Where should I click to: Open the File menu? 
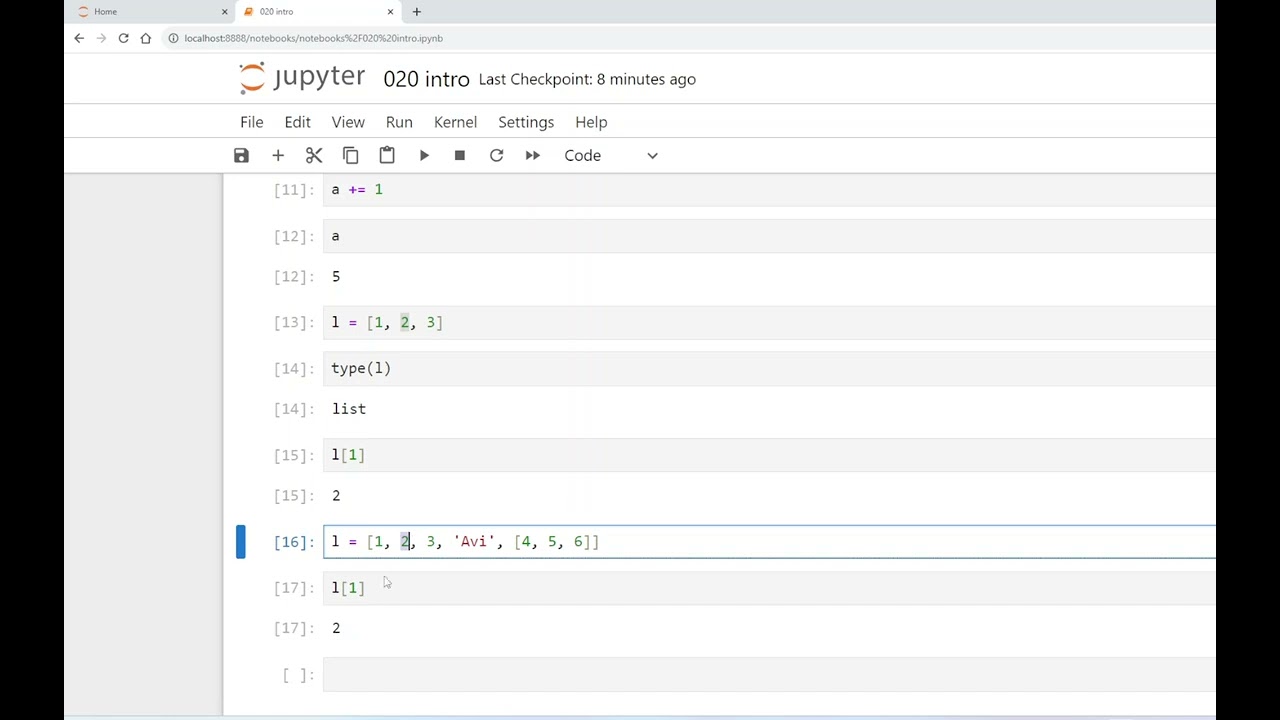[252, 122]
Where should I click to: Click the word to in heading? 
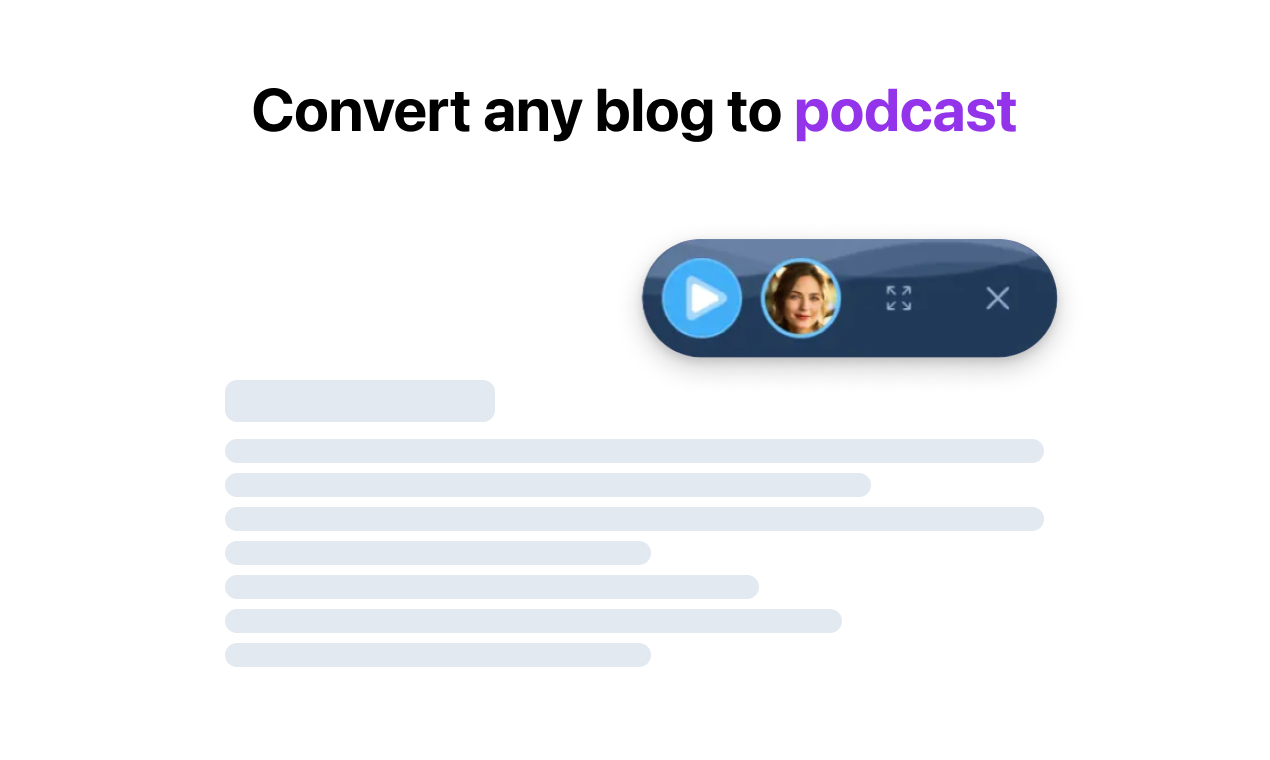pos(754,111)
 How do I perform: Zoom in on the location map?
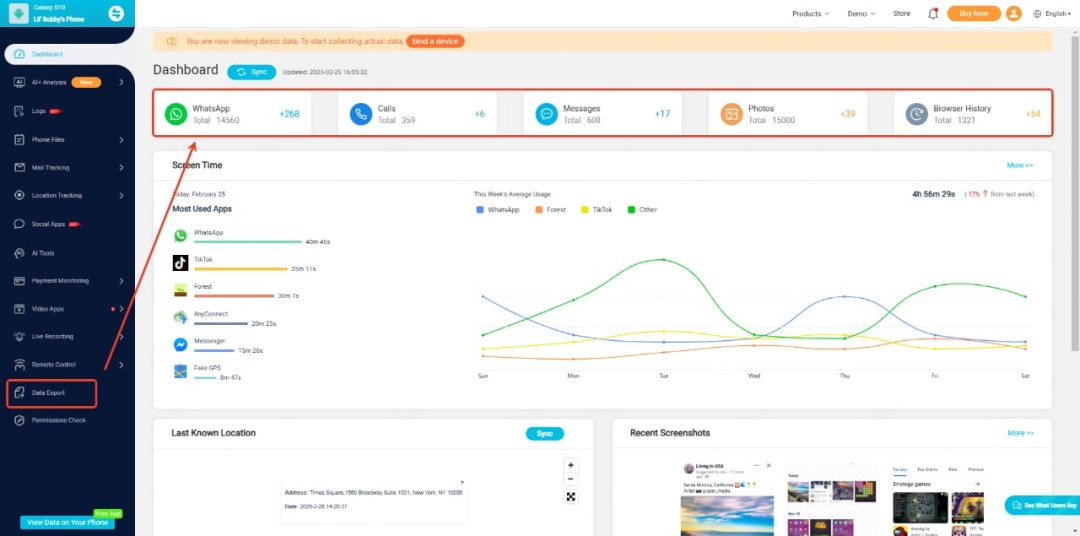click(x=570, y=465)
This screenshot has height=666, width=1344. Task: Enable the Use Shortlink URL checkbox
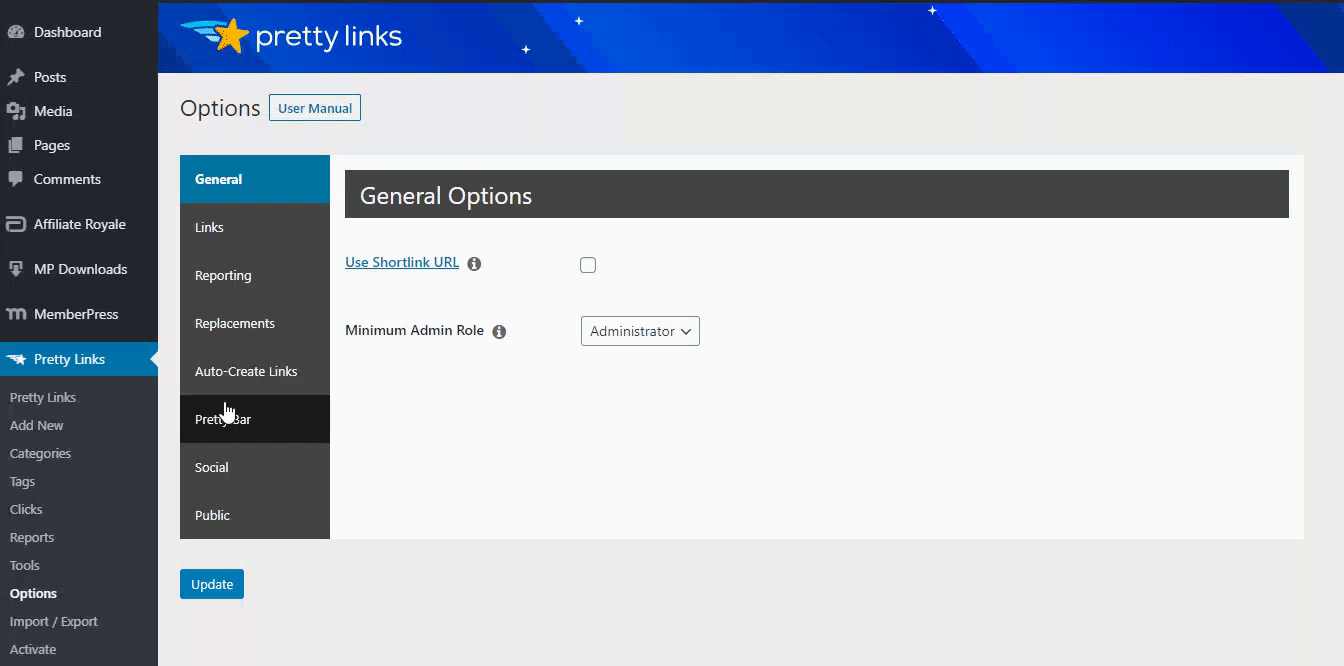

========================================================================

▶ **WHAT TO PRODUCE**: An exact transcript is required, covering the lines from the one containing "Where should I click to: Click" through the end of the listing above, inclusive, without pictures.

▶ **SOLVED EXERCISE**:
Where should I click to: Click the word to in heading? 
pos(754,111)
 How do I perform: Zoom in on the location map?
click(x=570, y=465)
This screenshot has height=666, width=1344. Task: Enable the Use Shortlink URL checkbox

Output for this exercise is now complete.